Una trimestrale, l’ultima dell’esercizio fiscale 2012, che si chiude per Oracle in attivo ma senza brillare. La società californiana ha infatti reso noto ieri che i ricavi totali (conformi allo standard Gaap, Generally Accepted Accounting Principles), sono cresciuti dell'1% a 10,9 miliardi di dollari.
Decisamente migliore il risultato in fatto di utili netti, saliti nel confronto anno su anno dell'8% a 3,5 miliardi di dollari.

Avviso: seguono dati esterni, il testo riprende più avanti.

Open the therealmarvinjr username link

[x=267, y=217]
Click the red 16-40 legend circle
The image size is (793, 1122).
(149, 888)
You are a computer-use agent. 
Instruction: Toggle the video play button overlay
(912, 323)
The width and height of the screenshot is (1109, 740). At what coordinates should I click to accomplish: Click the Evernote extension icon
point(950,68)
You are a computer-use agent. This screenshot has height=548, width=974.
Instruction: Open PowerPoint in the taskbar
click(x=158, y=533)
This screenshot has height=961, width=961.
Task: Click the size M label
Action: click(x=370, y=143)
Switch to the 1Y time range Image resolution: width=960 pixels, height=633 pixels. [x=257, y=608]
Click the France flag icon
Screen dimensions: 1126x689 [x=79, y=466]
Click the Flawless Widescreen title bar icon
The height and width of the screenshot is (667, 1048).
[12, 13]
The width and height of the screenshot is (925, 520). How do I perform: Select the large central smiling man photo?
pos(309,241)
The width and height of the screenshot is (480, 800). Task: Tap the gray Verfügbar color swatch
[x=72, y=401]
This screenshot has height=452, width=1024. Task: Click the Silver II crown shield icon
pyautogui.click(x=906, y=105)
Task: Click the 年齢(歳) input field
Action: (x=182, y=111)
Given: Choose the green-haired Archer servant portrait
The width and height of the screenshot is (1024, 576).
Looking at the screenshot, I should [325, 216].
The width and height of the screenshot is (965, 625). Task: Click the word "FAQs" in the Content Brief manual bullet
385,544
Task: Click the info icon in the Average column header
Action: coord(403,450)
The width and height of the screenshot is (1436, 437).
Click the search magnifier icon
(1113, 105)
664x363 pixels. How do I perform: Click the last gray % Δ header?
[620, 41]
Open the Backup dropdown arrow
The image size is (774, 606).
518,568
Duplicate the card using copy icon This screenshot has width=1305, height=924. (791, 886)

Di apri passo sono cresciuti i profitti lordi (del 5% a 4,6 miliardi di dollari) con un margine operativo che per Oracle si consolida nell’ordine del 42%.
Larry Ellison, Ceo di Oracle
Entrando nel dettaglio delle singole voci di bilancio, le entrate derivanti dalle nuove licenze software hanno toccato quota 4 miliardi di dollari, con un incremento del 7%, mentre quelle legate agli aggiornamenti e ai servizi di supporto sono arrivate a 4,2 miliardi, in salita del 5%. In rosso, invece, le risultanze delle vendite di prodotti hardware, il cui giro d’affari è sceso del 16% a 977 milioni di dollari
L’intero esercizio va invece in archivio con ricavi totali (sempre Gaap) di 37,1 miliardi, in crescita del 4% rispetto al consolidato del 2011. Gli utili netti sono invece saliti del 17% per toccare quota 10 miliardi di dollari. La performance che però fa sorridere Larry Ellison e il Presidente e Cfo Safra Catz è un’altra, e cioè il cash flow operativo dell’intero esercizio, salito del 23% a 13,7 miliardi di dollari, cui fa pendant un margine operativo lordo del 46%.
Più che discrete anche su base annuale i riscontri offerti dalle vendite delle licenze software, lievitate del 7% a 9,9 miliardi mentre le entrate relativo ad attività di supporto e aggiornamento dell’installato sono salite del 10% a 16,2 miliardi. I ricavi dell’hardware si fermano invece a 3,8 miliardi ma dal Presidente Mark Hurd è arrivata una precisazione importante in merito: “nell’esercizio – ha dichiarato infatti in una nota l’ex Ceo di Hewlett Packard – il business relativo ad Exadata, Exalogic, Exalytics, agli Sparc SuperCluster e alle Oracle Big Data Appliance è cresciuto del 100% anno su anno”.
Lapidario e incisivo come sempre, invece, il commento di prospettiva di Larry Ellison: “lo sviluppo di Oracle Cloud è strategico per incrementare i volumi e la profittabilità del nostro business in campo software (il giro d'affari di Oracle Cloud SaaS è prossimo al miliardo di dollari, ndr) e guiderà la crescita della compagnia nell’esercizio 2013”.